Brains, Persons, and Society *** ABSTRACTS
   Cervelli, Persone e Società ***ABSTRACTS





Stefania Centrone
Scuola Normale Superiore, Pisa

La teoria delle inferenze nella Logikvorlesung 1896 di E. Husserl

La Logikvorlesung del 1896 (E. Husserl, Logik. Vorlesung 1896, E. Schumann (Ed.), Husserliana Materialienbände, Band 1, Kluwer, Dordrecht 2001 – d’ora in avanti LV96) raccoglie le lezioni di un corso di logica tenuto da Husserl all’università di Halle tra il 24 maggio e il primo agosto del 1896, e si articola in tre sezioni (aventi per tema, nell’ordine, le rappre­sentazioni, le proposizioni e le inferenze) precedute da una serie di lezioni introduttive dedicate all’esposizione delle cosiddette questioni controverse (Streitfragen) sulla natura della logica.

La lettura della LV96 è un passaggio obbligato per comprendere appieno la genesi dell’oggettivismo logico husserliano. La sfera puramente logica è già qui accuratamente distinta da quella psicologica: viene isolato un universo di ‘entità in sé’ o ‘entità semantiche’ i cui rapporti costituiscono l’oggetto proprio della logica formale; vengono inoltre studiati sia i rapporti che intercorrono tra questi oggetti semantici e le entità concrete (espressioni linguistiche, rappresentazioni soggettive, giudizi) per mezzo dei quali li cogliamo sia, ancora, alcune importanti relazioni mereologiche come quella della dipendenza tra oggetti applicata al campo del significato.

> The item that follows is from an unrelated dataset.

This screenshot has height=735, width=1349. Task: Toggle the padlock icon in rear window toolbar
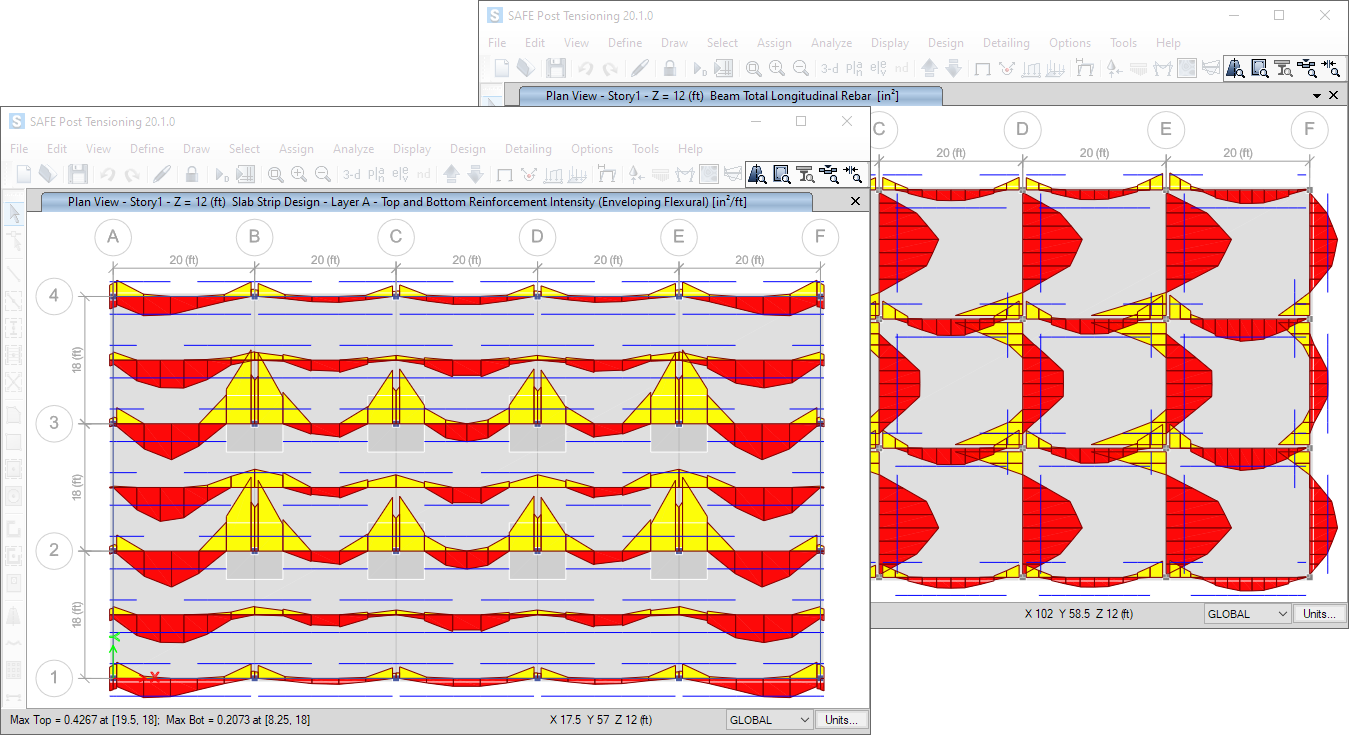pyautogui.click(x=670, y=68)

Se la corrispondenza contenutistica tra le Lezioni e i Prolegomeni è minima, limitandosi di fatto alle lezioni introduttive, evidente quanto significativa è invece la connessione con la Wissenschaftslehre di Bolzano, nonché il confronto diretto con alcuni assunti della teoria del giudizio di Brentano e dei brentaniani (la caratterizzazione del giudizio come un atto complesso costituito da due componenti, una qualità e una materia; l’importo esistenziale delle proposizioni categoriche).

Oggetto specifico del nostro contributo è la sezione sulle inferenze, di grande interesse non solo da un punto di vista epistemologico generale (è qui già ben visibile sia l’idea che la logica come unità teoretica cade al di sotto delle leggi che essa stessa pone, sia l’idea che le leggi puramente logiche abbracciano «comprensivamente» ogni scienza, nel senso che costituiscono il meccanismo puramente deduttivo di tutte le teorie), ma anche da un punto di vista più squisitamente logico-formale. Convinto che Bolzano non sia riuscito a sviluppare in tutta la loro ricchezza le intuizioni leibniziane sulla mathesis universalis, soprattutto che egli non abbia compreso appieno la possibilità di una trattazione algebrica dei costrutti logici analoga a quella dei costrutti matematico-formali (anche se nei Prolegomeni dichiarerà espressamente che «la logica come scienza deve essere costruita a partire dall’opera di Bolzano», che da essa «la logica deve imparare tutto ciò di cui ha bisogno: la sottigliezza matematica delle distinzioni, l’esattezza matematica nelle teorie») Husserl assume per sé questo compito e, nella terza sezione di LV96, presenta in primo luogo, con ricchezza di dettagli, una  ‘teoria formale delle inferenze proposizionali’ organizzata assiomaticamente e – come cercheremo di mostrare – sorprendentemente vicina ai futuri calcoli logici “alla Hilbert”. A questa fa seguire un abbozzo di  ‘teoria formale delle inferenze concettuali’, il cui oggetto inteso è costituito dalle leggi generali «che si fondano nei concetti di oggetto e concetto, che valgono per oggetto e concetto in quanto tali». Più precisamente, la teoria mira a caratterizzare le leggi generali che si basano in primo luogo sulla fondamentale relazione, espressa linguisticamente dalla predicazione, che sussiste tra un oggetto e un concetto quando quell’oggetto ‘cade sotto’ quel concetto, e in secondo luogo sulla relazione di subordinazione tra concetti.  Mentre l’intento della teoria è ben chiaramente espresso, l’abbozzo di formalizzazione che Husserl presenta è notevolmente più scarno e assai meno dettagliato di quello della teoria delle inferenze proposizionali. Dal punto di vista strettamente formale ciò che ne risulta è – come mostreremo – sostanzialmente niente altro che una porzione della “teoria delle classi”.